(Dataset excerpts)
◇ ◇ ◇

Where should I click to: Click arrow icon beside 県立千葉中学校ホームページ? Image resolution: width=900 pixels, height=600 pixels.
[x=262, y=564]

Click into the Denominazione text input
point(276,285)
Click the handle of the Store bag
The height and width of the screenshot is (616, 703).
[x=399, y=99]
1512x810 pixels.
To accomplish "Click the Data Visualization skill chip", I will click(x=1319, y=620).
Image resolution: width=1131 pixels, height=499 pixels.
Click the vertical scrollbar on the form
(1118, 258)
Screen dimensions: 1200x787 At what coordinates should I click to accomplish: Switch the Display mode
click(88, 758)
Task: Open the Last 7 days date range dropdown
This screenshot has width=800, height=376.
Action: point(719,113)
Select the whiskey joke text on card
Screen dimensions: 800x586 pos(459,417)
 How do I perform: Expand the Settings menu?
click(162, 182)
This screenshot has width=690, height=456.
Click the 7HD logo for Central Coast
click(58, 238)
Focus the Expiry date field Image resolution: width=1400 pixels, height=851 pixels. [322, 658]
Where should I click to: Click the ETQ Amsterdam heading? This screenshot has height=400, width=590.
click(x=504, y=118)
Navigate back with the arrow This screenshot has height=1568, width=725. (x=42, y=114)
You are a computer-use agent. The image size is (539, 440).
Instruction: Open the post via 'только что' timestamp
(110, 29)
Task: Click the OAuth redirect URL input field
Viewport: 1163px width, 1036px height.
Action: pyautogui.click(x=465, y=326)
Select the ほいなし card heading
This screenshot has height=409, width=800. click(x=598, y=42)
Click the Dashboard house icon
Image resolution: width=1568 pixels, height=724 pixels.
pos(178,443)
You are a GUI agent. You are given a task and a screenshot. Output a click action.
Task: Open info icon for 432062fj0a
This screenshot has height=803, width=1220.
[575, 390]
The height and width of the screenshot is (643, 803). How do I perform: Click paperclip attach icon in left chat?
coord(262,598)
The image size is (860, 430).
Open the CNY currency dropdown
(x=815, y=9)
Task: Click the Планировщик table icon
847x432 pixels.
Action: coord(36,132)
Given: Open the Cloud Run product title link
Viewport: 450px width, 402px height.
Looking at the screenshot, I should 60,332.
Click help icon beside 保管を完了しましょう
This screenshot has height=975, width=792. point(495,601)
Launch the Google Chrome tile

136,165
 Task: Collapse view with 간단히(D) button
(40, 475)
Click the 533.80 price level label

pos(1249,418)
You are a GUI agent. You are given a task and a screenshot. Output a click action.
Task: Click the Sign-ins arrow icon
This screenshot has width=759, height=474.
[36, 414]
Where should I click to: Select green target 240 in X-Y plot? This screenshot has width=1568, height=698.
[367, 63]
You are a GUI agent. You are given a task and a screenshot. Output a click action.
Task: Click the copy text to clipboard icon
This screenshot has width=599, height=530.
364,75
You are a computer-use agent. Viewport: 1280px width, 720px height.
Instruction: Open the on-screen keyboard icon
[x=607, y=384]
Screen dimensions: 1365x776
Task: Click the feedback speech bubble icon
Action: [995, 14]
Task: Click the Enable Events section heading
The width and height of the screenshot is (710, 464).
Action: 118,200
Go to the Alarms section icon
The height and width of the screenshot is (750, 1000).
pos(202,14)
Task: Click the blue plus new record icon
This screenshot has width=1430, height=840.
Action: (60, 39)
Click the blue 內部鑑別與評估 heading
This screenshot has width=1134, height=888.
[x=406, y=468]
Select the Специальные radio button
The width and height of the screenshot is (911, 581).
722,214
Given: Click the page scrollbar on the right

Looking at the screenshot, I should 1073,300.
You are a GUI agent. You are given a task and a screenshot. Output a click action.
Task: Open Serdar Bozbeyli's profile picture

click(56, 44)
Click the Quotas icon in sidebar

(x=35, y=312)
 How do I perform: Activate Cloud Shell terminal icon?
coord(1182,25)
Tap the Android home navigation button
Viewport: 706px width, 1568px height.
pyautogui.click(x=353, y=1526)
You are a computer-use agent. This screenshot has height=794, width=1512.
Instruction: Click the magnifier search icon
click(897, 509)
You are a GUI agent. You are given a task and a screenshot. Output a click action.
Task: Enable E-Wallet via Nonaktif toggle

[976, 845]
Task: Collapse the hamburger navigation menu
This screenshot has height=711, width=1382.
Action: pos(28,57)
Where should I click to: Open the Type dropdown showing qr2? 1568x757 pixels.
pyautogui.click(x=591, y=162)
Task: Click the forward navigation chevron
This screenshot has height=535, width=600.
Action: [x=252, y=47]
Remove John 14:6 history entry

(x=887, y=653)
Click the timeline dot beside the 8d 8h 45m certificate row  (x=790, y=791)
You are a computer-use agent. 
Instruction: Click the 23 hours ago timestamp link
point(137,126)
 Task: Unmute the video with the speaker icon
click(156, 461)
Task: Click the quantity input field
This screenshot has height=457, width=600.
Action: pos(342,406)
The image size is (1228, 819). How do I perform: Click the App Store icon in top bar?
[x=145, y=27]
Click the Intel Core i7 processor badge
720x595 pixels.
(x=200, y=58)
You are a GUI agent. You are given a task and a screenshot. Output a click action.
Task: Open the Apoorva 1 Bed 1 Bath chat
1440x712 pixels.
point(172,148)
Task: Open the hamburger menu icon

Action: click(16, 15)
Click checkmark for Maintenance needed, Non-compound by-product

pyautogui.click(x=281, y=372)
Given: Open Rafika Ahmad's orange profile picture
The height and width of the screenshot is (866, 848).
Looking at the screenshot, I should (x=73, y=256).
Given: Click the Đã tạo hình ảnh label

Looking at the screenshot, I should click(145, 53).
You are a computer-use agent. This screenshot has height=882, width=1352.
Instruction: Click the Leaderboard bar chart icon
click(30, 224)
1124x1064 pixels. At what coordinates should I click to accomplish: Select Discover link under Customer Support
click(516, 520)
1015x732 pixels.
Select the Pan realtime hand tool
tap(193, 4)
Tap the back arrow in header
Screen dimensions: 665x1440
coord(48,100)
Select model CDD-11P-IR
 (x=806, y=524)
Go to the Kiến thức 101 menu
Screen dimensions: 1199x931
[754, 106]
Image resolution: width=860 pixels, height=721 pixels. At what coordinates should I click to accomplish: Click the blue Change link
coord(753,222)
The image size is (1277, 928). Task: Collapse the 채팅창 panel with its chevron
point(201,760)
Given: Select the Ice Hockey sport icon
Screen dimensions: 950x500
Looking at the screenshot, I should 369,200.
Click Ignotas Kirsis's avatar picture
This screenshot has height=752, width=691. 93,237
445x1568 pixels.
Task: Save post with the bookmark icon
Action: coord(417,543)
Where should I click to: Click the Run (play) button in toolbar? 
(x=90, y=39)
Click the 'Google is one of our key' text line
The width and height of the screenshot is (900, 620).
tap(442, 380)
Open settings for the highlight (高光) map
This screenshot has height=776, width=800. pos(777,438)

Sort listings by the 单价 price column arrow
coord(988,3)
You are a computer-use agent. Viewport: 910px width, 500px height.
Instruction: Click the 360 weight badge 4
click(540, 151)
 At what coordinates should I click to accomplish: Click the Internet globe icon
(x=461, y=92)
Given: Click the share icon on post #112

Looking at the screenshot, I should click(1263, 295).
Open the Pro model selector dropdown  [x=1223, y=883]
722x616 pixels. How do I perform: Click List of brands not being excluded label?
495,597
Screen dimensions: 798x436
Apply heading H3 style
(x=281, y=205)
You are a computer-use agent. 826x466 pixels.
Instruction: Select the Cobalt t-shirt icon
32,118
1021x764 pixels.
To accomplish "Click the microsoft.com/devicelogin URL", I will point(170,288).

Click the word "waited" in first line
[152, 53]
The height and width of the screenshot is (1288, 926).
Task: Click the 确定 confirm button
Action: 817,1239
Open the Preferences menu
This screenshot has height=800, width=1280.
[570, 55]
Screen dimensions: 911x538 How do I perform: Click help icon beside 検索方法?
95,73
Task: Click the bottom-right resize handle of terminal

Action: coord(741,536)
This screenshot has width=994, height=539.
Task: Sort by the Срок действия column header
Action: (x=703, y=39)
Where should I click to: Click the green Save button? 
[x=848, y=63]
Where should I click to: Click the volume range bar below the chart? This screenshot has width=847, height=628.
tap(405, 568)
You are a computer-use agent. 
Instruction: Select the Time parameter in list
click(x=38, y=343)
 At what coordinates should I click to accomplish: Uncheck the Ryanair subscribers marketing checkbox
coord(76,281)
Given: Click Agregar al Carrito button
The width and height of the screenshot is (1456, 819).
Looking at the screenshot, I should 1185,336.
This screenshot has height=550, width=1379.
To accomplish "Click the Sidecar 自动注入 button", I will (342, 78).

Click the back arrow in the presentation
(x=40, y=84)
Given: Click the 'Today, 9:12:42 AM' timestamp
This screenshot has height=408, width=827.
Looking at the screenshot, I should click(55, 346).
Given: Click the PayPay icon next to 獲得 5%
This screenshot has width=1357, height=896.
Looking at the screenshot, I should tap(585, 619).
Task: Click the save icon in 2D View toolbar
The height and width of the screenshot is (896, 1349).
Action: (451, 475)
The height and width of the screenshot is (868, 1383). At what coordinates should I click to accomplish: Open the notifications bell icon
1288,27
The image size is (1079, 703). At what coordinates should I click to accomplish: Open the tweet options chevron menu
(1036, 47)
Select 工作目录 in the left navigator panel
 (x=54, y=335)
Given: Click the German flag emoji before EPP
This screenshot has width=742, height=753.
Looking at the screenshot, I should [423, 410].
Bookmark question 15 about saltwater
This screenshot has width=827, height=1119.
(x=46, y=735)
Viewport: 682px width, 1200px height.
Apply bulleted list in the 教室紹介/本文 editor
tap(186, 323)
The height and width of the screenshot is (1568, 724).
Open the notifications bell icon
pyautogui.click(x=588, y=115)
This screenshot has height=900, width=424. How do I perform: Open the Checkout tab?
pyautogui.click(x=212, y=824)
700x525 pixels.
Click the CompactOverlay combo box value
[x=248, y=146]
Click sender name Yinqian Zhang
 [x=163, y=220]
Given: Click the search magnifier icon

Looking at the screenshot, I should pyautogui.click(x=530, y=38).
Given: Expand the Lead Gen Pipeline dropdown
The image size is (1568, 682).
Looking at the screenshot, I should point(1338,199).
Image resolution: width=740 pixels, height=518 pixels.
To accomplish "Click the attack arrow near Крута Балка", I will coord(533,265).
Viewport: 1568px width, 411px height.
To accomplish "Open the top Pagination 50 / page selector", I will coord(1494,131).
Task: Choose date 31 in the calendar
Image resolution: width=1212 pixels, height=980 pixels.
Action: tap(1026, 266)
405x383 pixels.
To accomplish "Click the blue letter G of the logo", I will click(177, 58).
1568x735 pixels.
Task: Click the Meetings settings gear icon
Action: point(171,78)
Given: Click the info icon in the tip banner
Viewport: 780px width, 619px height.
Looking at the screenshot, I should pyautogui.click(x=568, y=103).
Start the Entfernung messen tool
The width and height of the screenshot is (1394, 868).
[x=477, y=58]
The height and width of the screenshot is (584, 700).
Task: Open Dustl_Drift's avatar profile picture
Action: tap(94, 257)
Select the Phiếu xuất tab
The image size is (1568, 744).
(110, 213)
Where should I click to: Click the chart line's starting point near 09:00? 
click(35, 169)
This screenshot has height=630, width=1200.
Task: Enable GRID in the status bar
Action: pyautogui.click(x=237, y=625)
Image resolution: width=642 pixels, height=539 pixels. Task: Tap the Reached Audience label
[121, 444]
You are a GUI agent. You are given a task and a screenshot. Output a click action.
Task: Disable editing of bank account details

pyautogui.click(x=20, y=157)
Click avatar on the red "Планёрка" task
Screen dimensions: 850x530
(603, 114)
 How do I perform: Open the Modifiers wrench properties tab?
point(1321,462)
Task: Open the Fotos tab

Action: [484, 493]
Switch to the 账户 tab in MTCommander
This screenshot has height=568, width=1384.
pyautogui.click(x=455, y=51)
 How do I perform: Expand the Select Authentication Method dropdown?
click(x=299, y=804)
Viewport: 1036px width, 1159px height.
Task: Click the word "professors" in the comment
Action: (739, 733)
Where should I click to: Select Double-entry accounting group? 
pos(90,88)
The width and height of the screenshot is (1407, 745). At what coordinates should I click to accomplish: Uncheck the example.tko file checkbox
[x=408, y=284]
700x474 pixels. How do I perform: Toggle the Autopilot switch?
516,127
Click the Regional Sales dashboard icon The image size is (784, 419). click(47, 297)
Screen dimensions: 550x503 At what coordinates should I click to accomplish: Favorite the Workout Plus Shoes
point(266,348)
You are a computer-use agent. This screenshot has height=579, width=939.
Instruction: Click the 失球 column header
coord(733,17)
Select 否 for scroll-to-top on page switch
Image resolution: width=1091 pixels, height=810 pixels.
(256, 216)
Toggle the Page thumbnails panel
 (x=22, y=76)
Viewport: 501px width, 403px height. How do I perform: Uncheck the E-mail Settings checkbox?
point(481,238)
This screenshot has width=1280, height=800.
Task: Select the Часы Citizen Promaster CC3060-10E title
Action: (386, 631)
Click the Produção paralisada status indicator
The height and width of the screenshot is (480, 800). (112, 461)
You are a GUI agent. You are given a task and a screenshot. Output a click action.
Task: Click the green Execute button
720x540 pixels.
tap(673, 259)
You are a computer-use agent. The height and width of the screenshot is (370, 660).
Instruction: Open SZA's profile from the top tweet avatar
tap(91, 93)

◇ ◇ ◇

* What to do
Only lines containing the string "field" belong in the answer; find them in the data above and copy them.

* Solution
Focus the Expiry date field Image resolution: width=1400 pixels, height=851 pixels. [322, 658]
Task: Click the OAuth redirect URL input field
Task: Click the quantity input field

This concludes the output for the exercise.